Othello Gives an Interview about Tribal Scarification
Andrea Porter
I’m not talking now about adornment,
the showy cut as a thing of beauty,
the hacked out tracks laid down as
the signifier of adulthood or courage.
It’s not about the bite down on wood
as the skin is raised on fish hooks
then sliced through and fed on ashes
to keep away the spirits of the dead.
I’m talking about signs of belonging
to other ghosts, the secret mutilations.
The gouges, gashes, scores and slashes
hidden except from the ones we own.
These are our history written into deeper
flesh. We hide it in the ease with which
we come naked to lovers or in the skill
we demonstrate in giving all yet nothing.

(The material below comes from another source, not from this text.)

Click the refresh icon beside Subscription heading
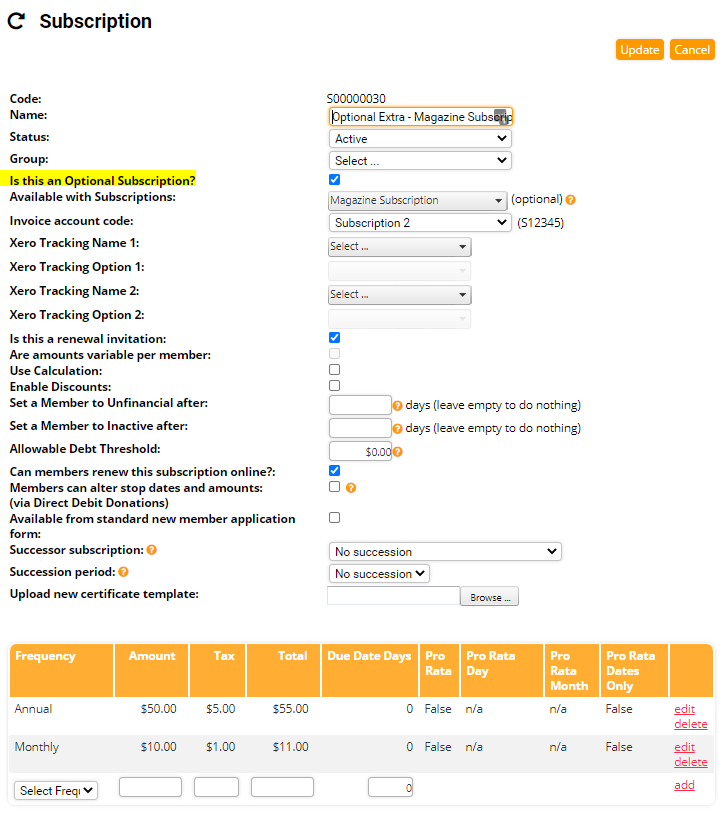This screenshot has width=726, height=816. 16,21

The taut covering of skin, the thin spine
of a knitted ridge of flesh is just binding.
The book is shut to the uninitiated; scars
are studied only in the script of damage.

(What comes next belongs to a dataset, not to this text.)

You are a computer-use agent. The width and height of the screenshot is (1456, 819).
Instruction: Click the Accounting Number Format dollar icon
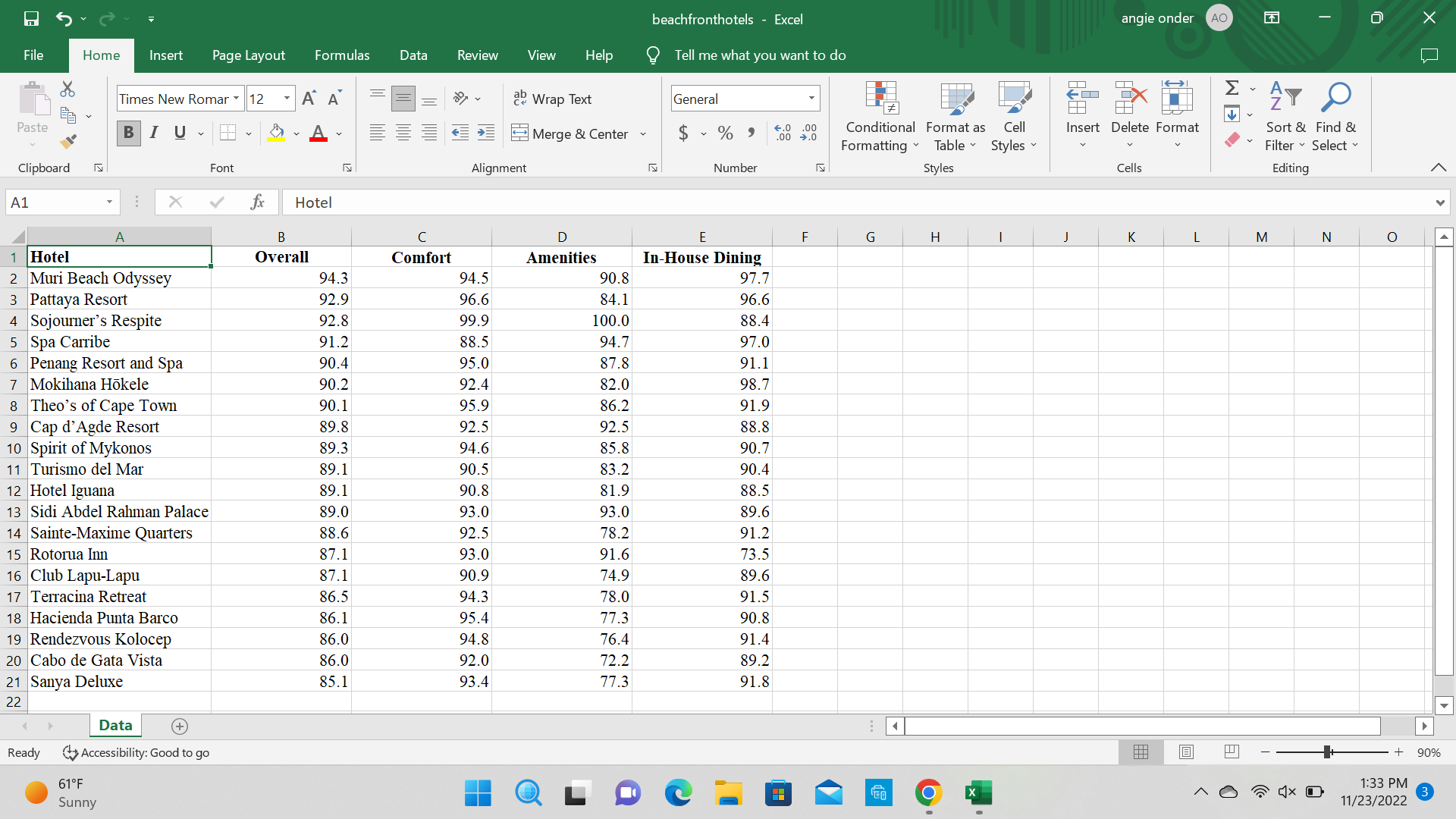pyautogui.click(x=683, y=133)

There are times we cannot read ourselves
but we can always sense a tightness,
this constant tug of something resisting,
a catch in the breath on certain words.
We can recognise our tribe in a man who
moves so his back is never to the door,
or in the flare of a woman’s pupils as
she walks the dark corners of a house.
Homunculus
A C Clarke
Every day I check him, the little man I’ve brewed
from root, semen, dung.
Hunched in his flask
he looks at me out of a minikin face
- heavy-lidded, frog-mouth on the grin -
my image and likeness. I watch him grow
his budding limbs awaken, kick the glass,
his lips open, shut like a goldfish.
I can’t hear him.
But what a mandrake shriek rips from his throat
the day I crack the crystal shell.
Out he hops, no bigger than my thumb
perfect from pate to prick.
I coddle him in lambswool,
grub soil for worms, cull lavender for seeds,
fatten him tame. Daily
I stroke his rounding belly -
smooth as an egg – teach him to speak.
He calls to me now as he scuttles
among alembics, his squeal
drowned almost by the furnace roar.
I love to watch him. Though my schemes for gold
miscarry, he redeems all labours.
Forty days a-making
he never lay in woman’s menstrue
to have his blood turned milk,
my imp, my devil’s apple, my true son.
Regret
Sarah Stutt
The star catches her unawares
and flits into her mouth.
She tries to cough it out
but its barbed edges
hook inside her throat,
making it difficult to swallow.
A subdued, starry light
leaks from her eyes
like the half-hearted beam
of a broken torch.
Arms spread wide,
she keeps on rising,
looking downwards,
falling backwards.
Her skin, young and intact,
carries the scent of the sun
and her children,
whilst the star pulses
towards the indifferent
workings of her heart,
finally rests there,
emitting a punishing heat.
If only she had listened,
kept her mouth tightly shut.
Behind The Turnip Harvest
by Julia Deakin
One Saturday we went inside
the Pickerings’ – our semi neighbours.
Perched on their mustard settee
on our best behaviour, we sipped tea
in their front room, which was ours
inside-out, with the same criss-cross
wooden knick-knack rack but strange
ornaments and more furniture. And
they were croakier and even more
wrinkled here than outside. But kind.
Belle and Jack. Polyphotos of their son
Dennis who was working at Ferranti
in blue rompers. Embassy Regal
smoke climbed the Vymura trellis.
I took it all in, eating a lemon puff.
From then on, when their door slammed
you knew if you stepped through
our Rowland Hilder* where you’d stand.
After the last strains of our Doctor Who,
their telly’s alien kazoo made more sense.